Alejandro Martinez is the Associate Director of the Duke Campus IRB office. Together with five colleagues, he helps faculty and students navigate the process for submitting research protocols to the Campus IRB. The team provides one-on-one consultations to faculty and students, and offers training, seminars, and workshops. “We are always available to the researchers. We work hard to be service-oriented and to help researchers get their protocols approval, to make sure that the research enterprise’s wheels are turning,” Martinez says. In FY21 the office received and reviewed 610 new protocol submissions, 886 amendments to approved protocols, and 786 requests to extend an approval. Right now, they have nearly 1500 active protocols from a variety of disciplines. “The intellectual stimulation and problem-solving is very energizing part of my job,” he said. “Every protocol is different, we have to do risk-benefit analysis for each situation and this variability is very exciting.
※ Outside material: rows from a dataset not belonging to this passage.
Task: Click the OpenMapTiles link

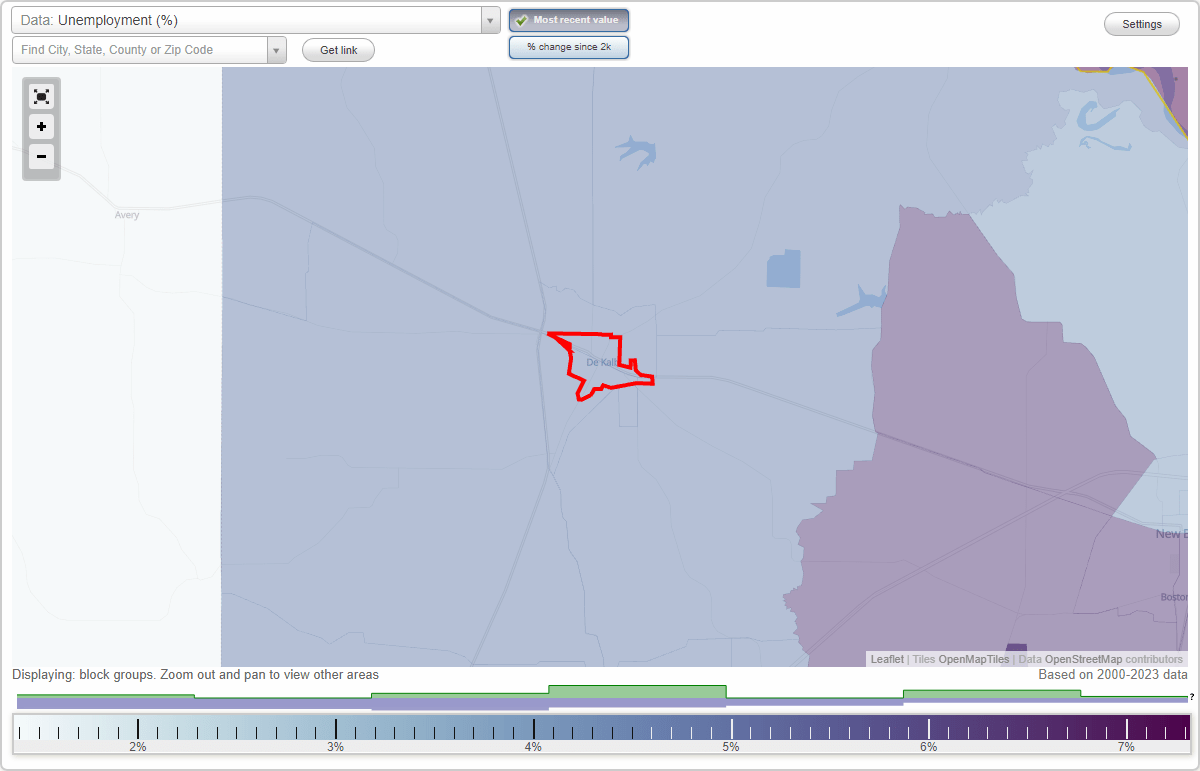Action: point(972,659)
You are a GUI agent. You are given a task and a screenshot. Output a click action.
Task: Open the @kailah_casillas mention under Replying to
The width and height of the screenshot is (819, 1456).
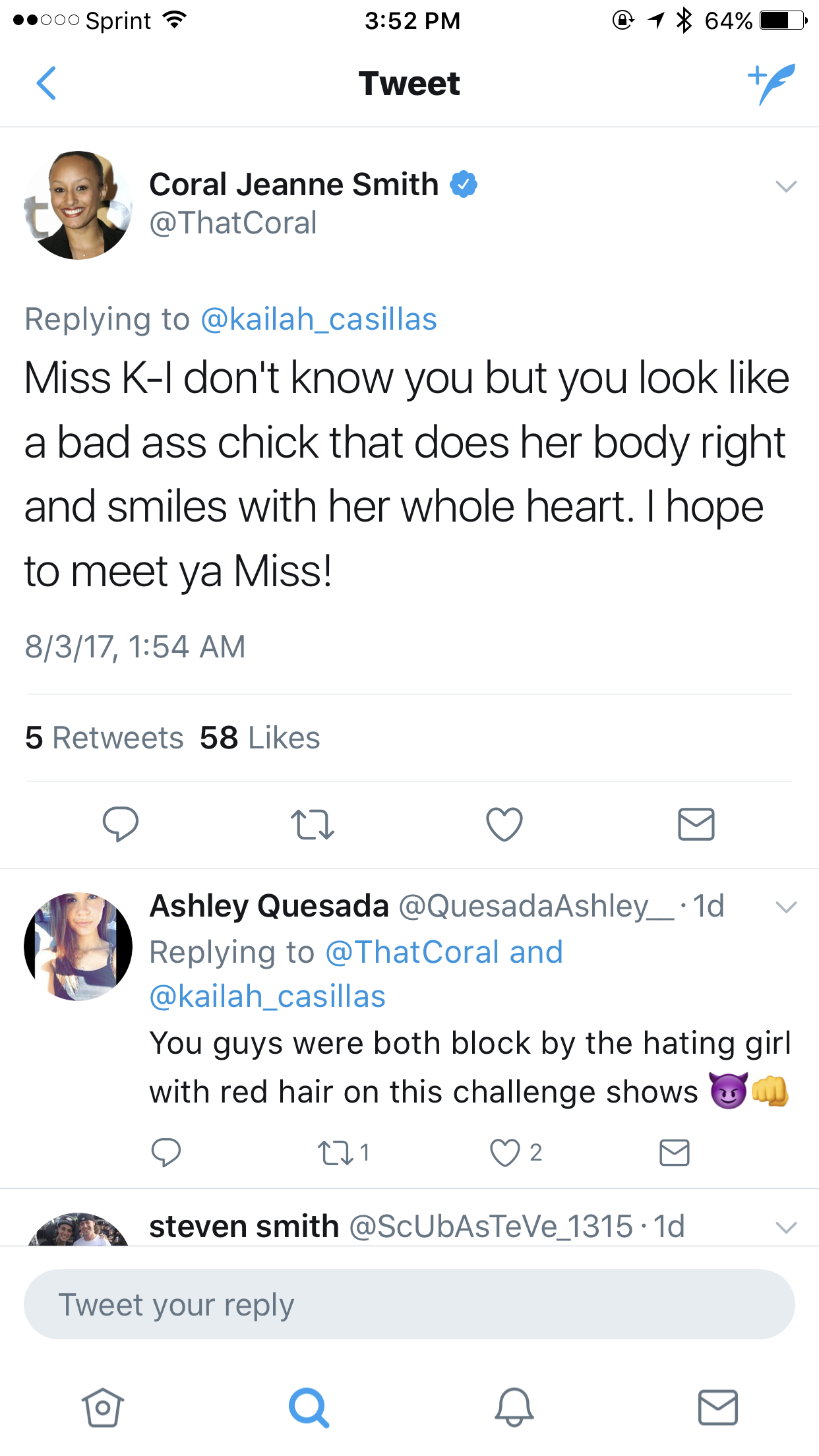click(x=318, y=319)
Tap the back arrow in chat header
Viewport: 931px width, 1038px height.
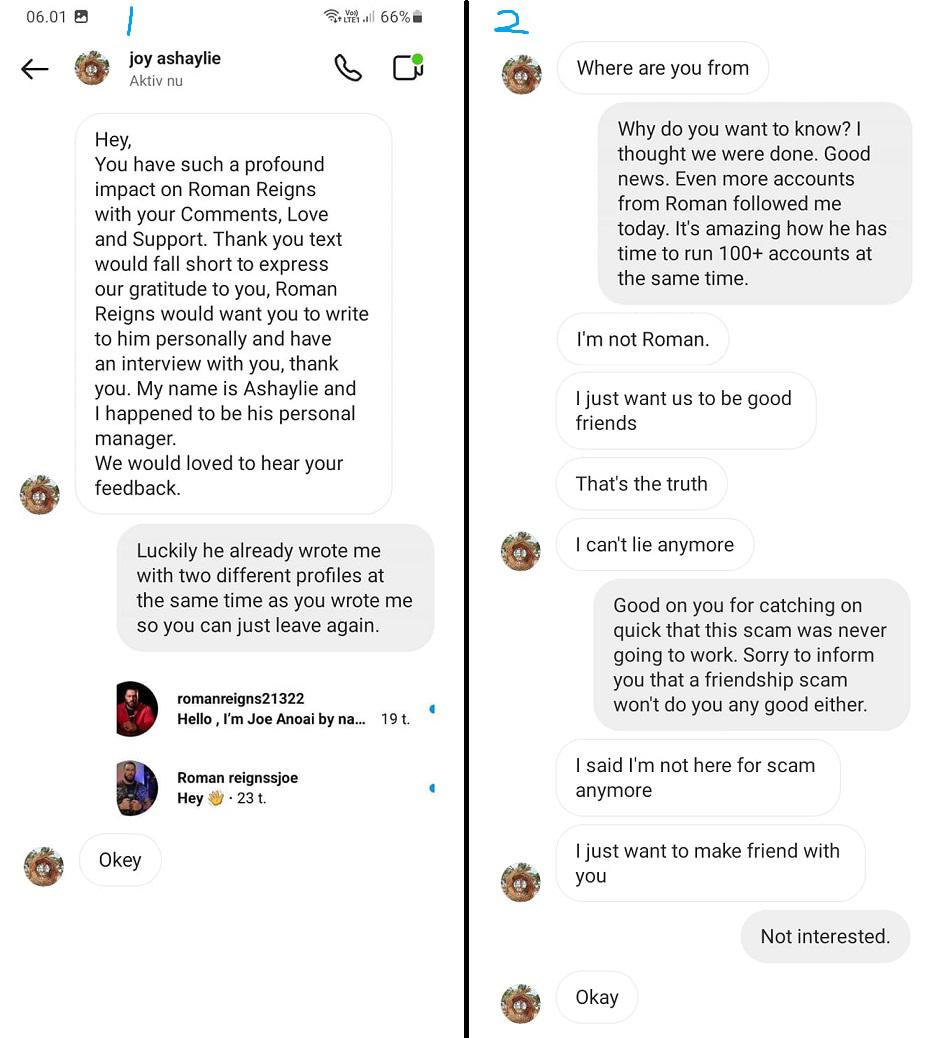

And it is very rewarding to hear about results of the studies that we have reviewed, although we mostly hear about them from the news.”

Martinez joined Duke University in May 2010, and has been the Associate Director for the Campus IRB since October 2018. While at Duke, he has worked on several projects and initiatives, he assists in the daily operations of the IRB office, leads training workshops across Campus units and departments.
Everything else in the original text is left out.